Jimin arkasına yaslandı ve kollarını göğsünde bağladı, "Mesajlara bakmayacak mısın?"

Telefonu ters çevirdim, "Önemli değil, sonra bakarım." dedim gergince gülümseyerek. Bir anda o kadar streslenmiştim ki yüz kaslarım kaskatı kesilmişti.

Jimin kafasını salladı, "Belki acildir.." dedi amfinin diğer köşesinde bizi izleyen Taehyung'a dönerek, "..açmalısın."

Kafamı salladım ve istemeyerek de olsa telefonu elime alıp mesajları açtım.

Taehyung: Seulgi..tiktak tiktak..zamanın işliyor..

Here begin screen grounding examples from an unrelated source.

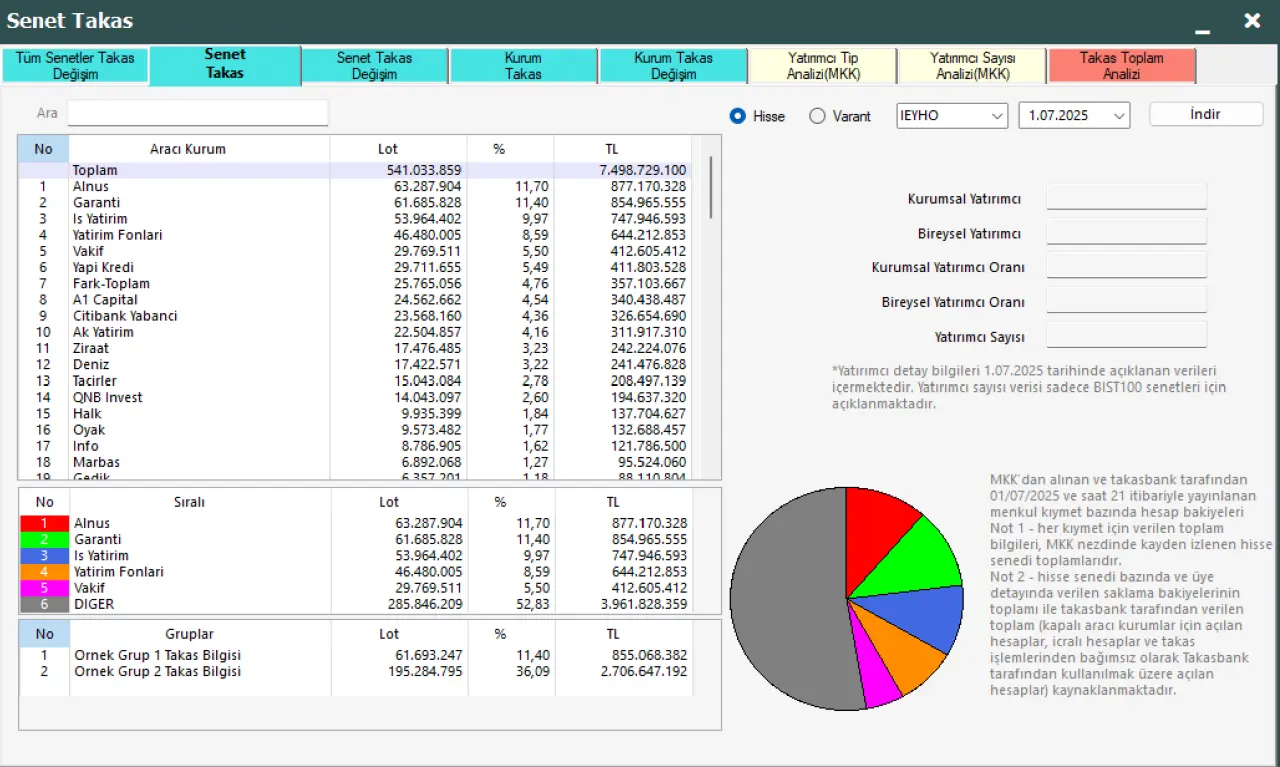Sort by the Lot column header
1280x767 pixels.
coord(387,149)
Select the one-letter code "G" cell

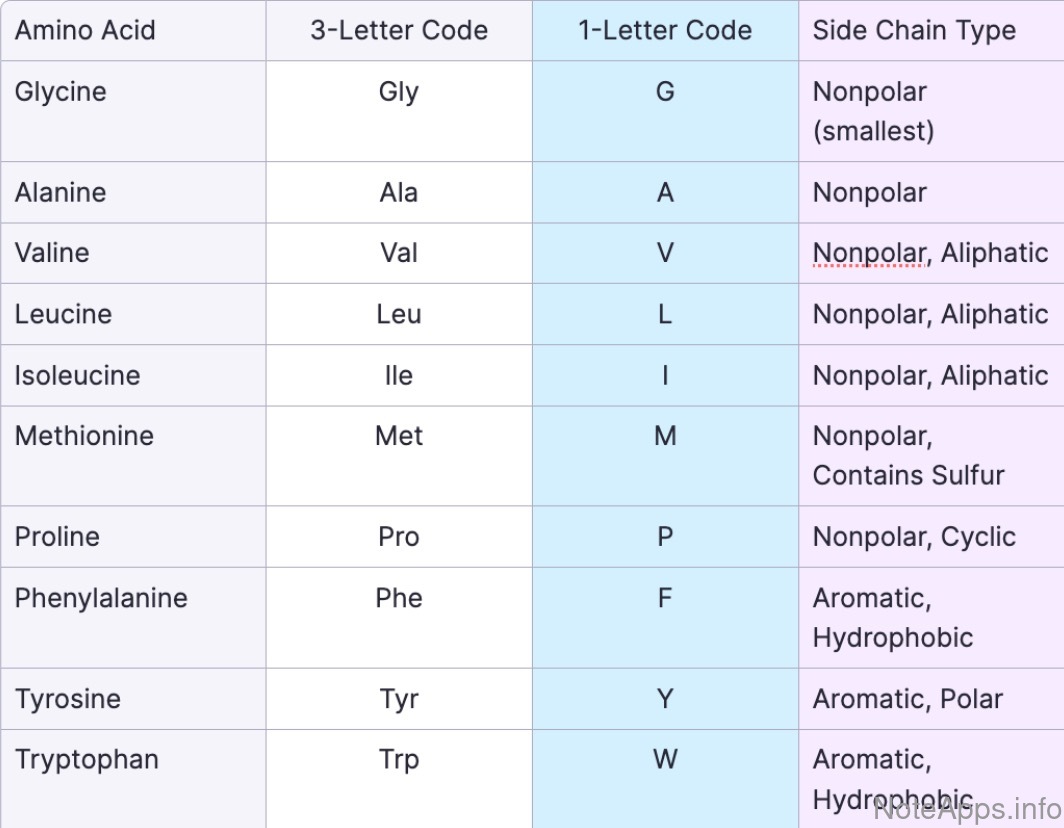pyautogui.click(x=665, y=92)
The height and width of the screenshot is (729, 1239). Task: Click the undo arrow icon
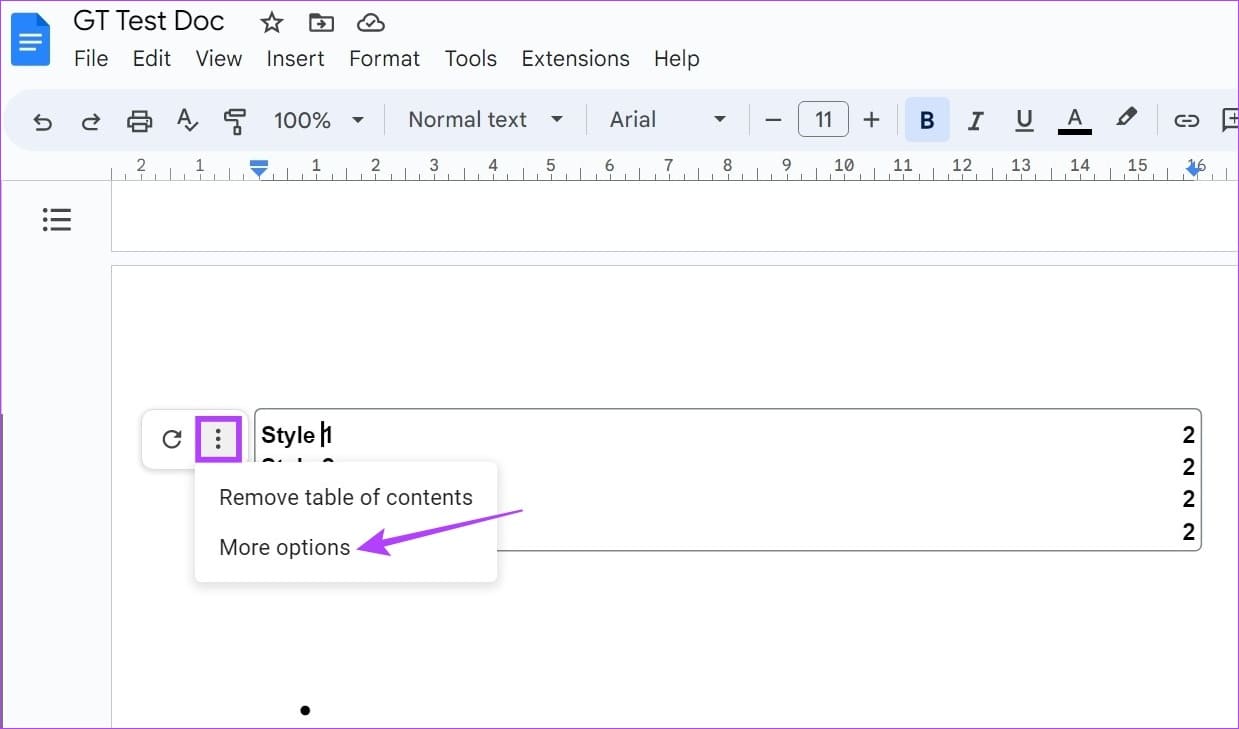43,121
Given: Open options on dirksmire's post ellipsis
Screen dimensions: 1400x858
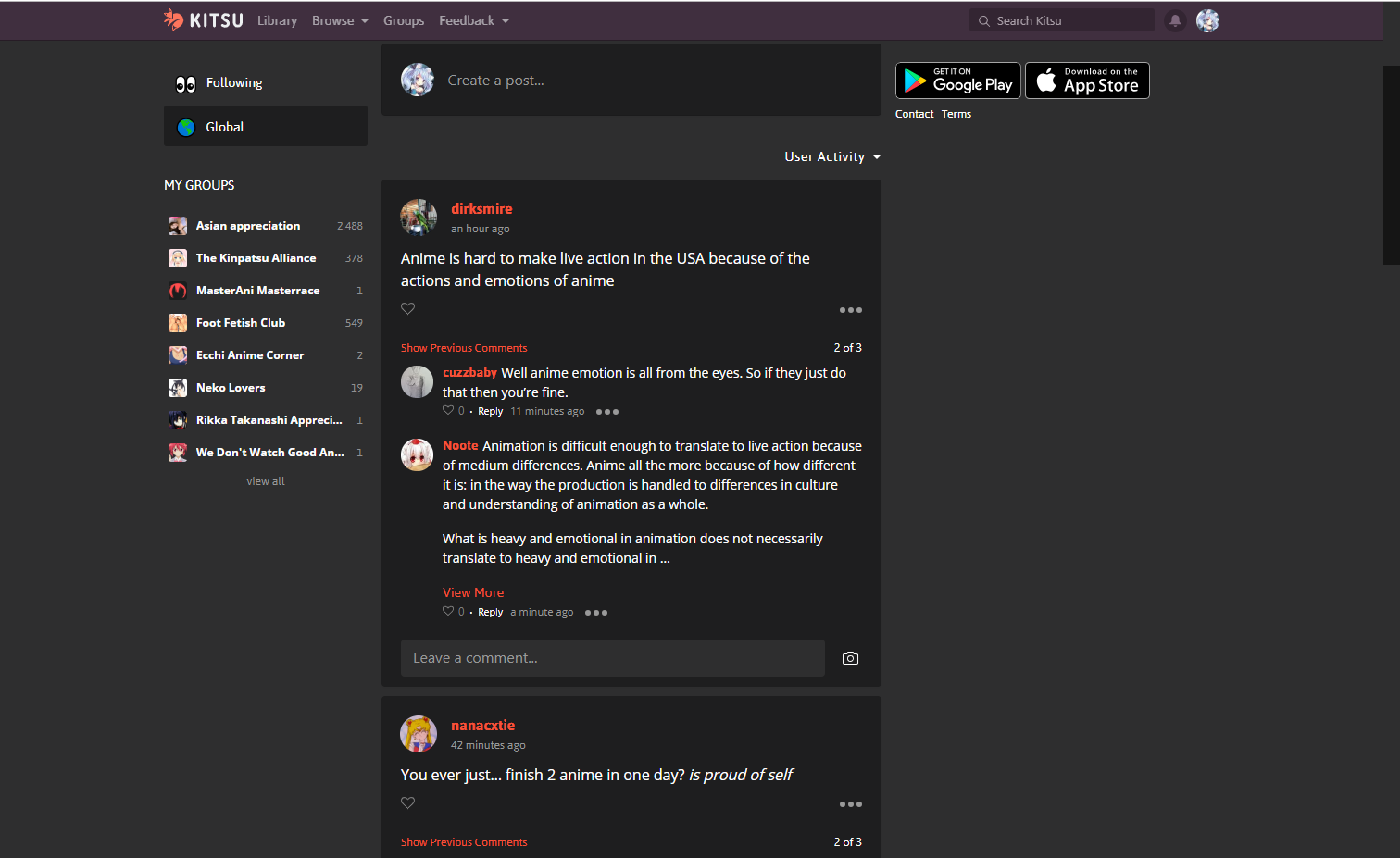Looking at the screenshot, I should tap(850, 309).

Taehyung: Jimin'e aşık olduğunu düşünmeye başlıyorum.

Taehyung: Ve eğer düşündüklerim doğruysa senin de işine bakmam gerekecek.

Taehyung: Yemekten sonra küçük bir konuşma yapmamız gerekiyor sanırım. Sence de öyle değil mi?

"Seulgi..iyi misin?"

Jimin'in sorusuyla kafamı kaldırdım. Dudaklarım stresten bir anda kurumuştu. Kurumuş dudaklarımı araladım ve sahte bir gülümsemeyle Jimin'e baktım,

"İyiyim. Finallerle alakalı birkaç şey sormuş da.."

"Anlıyorum."

Başka hiçbir şey dememişti.

Bakışlarımı Taehyung'un olduğu tarafa doğru yavaşça çevirdim. Duygusuzca bakan gözleri beni süzerken telefonumu aldım ve Taehyung'a sadece bir mesaj attım,

Ben: Tamam.

Taehyung mesajımı okuduktan sonra sırıttı ve önüne döndükten sonra bana son bir mesaj attı,

Taehyung: Saat 3'te okulun arkasındaki otoparkta ol. Arabamı biliyorsun ;)

"Çıkalım mı?"

Telefonumun ekranını hemen kilitledim ve Jimin'e baktım, "Çıkalım."

Sınıftan çıkıp Jimin'le okulun kafeteryasına inmiştik. Kafeteryada yemek sırasına girip yemeklerimizi aldıktan sonra boş bir yer bulup oturduk. Oturur oturmaz, az ileride bizi büyük bir dikkatle inceleyen Yoongi dikkatimi çekmişti,

"Arkadaşlarınla oturmak istemiyor musun?" diye sordum Jimin'e dönerek. Jimin hemen omuzlarını silkti,

"Yoongi hyung'la bir süre aynı ortamda olmasam iyi olacak." dedi önündeki yemeği boş boş karıştırarak.